Plasmid pJHcbl-1 was purified from E. coli and transformed by electroporation into L. helveticus CNRZ 32. Screening for transformants was performed by incubation at 37°C on MRS agar that contained 1 µg per ml of erythromycin and 5 mM CaCl₂. The presence of pJHcbl-1 in Em^r L. helveticus CFU was established by agarose gel electrophoresis of cell lysates and by coamplification of 1.3-kb (wild-type) and 1.1-kb (internal deletion) cbl gene fragments after PCR with primers cbl-1 and cbl-2. Next, L. helveticus transformants were incubated in MRS broth that contained 1 µg erythromycin per ml at 43°C, a nonpermissive temperature for pSA3 replication (9). Derivatives in which plasmid pJHcbl-1 had, through a single homologous recombination event, integrated into the chromosome were identified and characterized by the method described by Christensen and Steele (7). Integrant clones were then propagated in MRS broth without antibiotic at a permissive temperature for pSA3 replication (37°C) to facilitate the excision and curing of pSA3 via a second homologous recombination event. Plasmid excision results in replacement of the native cbl gene with the deletion construct or reversion to the wild type. Erythromycin-sensitive colonies were collected and screened by PCR for cells carrying only the deleted cbl gene and not the wild-type cbl gene or the pSA3 vector. Two independent cbl-null mutants were identified, and one (designated CNRZ 32cbl) was selected for additional work.
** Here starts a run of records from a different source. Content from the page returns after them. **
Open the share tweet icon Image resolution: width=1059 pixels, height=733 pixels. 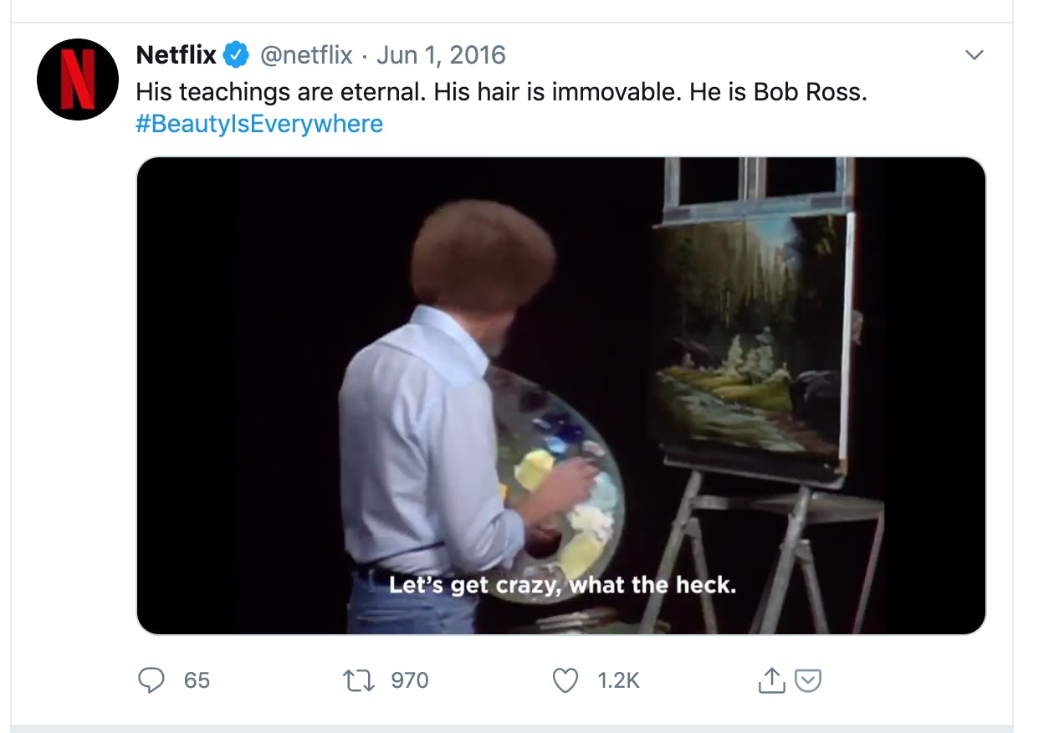[x=770, y=681]
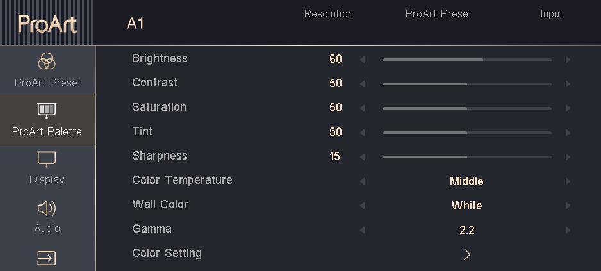Image resolution: width=601 pixels, height=271 pixels.
Task: Decrease Contrast with the left arrow
Action: (362, 84)
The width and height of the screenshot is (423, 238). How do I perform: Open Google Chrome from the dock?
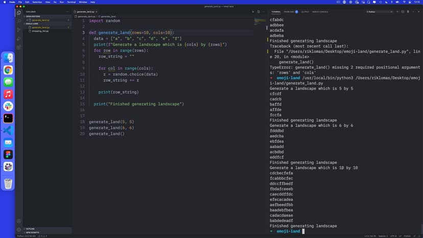pyautogui.click(x=8, y=70)
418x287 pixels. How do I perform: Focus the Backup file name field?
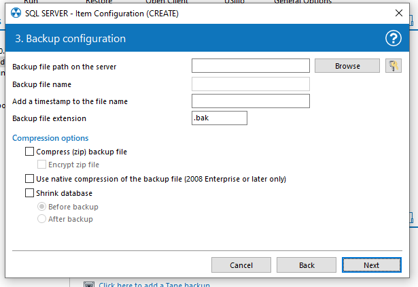tap(250, 84)
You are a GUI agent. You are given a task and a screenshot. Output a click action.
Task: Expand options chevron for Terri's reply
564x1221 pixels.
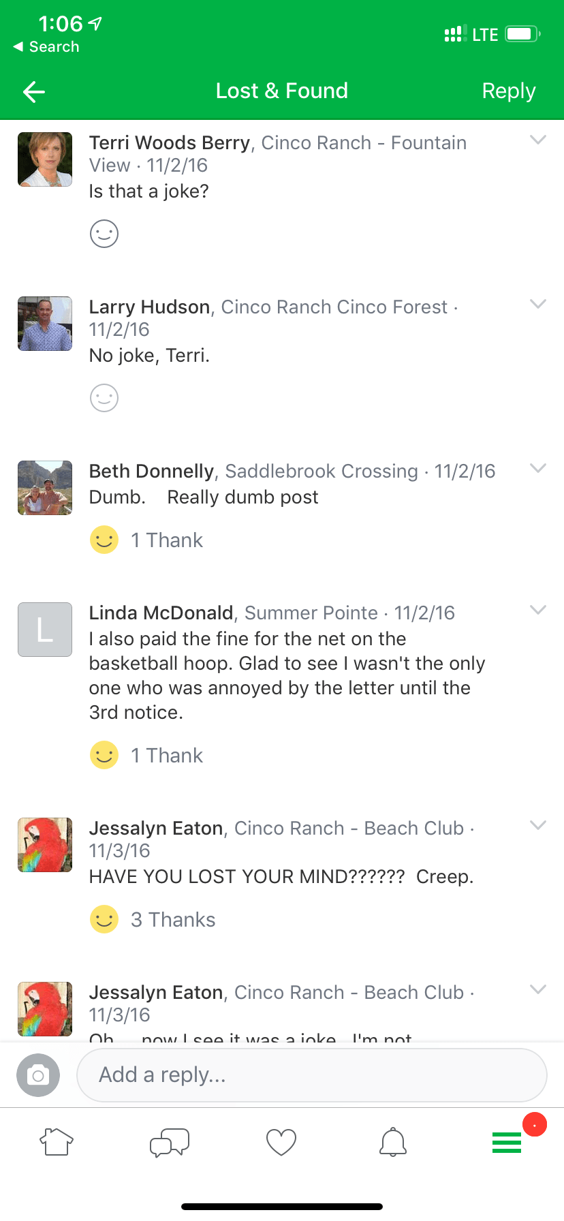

Finally, a complementation mutant of L. helveticus CNRZ 32cbl was constructed by electroporation of this strain with pLHcbl. Transformants were selected by incubation on MRS agar that contained 5 mM CaCl₂ and 5 µg CHL per ml, and isolates were screened by PCR for the presence of a chromosomal copy of the cbl deletion construct (using primers from the chromosome flanking the cbl gene) and for a copy of the wild-type gene in the expression vector (using a primer that flanked the pTRK687 cloning site and cbl-3).

Cell preparation.
Cells were grown in sterile 45-ml centrifuge tubes to early stationary phase and were harvested by centrifugation (4,500 x g for 15 min at 4°C). Cell pellets were washed at least two times with sterile 0.05 M potassium phosphate buffer (pH 6.0) and then suspended to an optical density at 600 nm of 2.0 in the same buffer. This cell suspension was used as a source of cells for gas chromatography-mass spectrometry (GC-MS) and high-pressure liquid chromatography (HPLC) work.

VSC determination.
The formation of VSCs was determined using GC (model 6890N; Agilent Technologies, Inc., Wilmington, DE) with a quadrupole mass analyzer (GC-MS; model 5973, Agilent Technologies, Inc., Wilmington, DE). Cell suspensions were mixed with 100 mM D/L-methionine, D/L-cystathionine, or L-cysteine (Sigma Chemical Co., St. Louis, MO). To this mixture were added 100 µM PLP, 1 mM furfuryl alcohol (internal standard), and 0.05 M potassium phosphate buffer (pH 6.0) in 8-ml vials with Teflon-lined septum caps, and then the mixtures were incubated at 37°C for each designated time period (48, 72, or 96 h). Negative controls were included by using cell suspensions without any substrate and by using substrate only in buffer (no cells).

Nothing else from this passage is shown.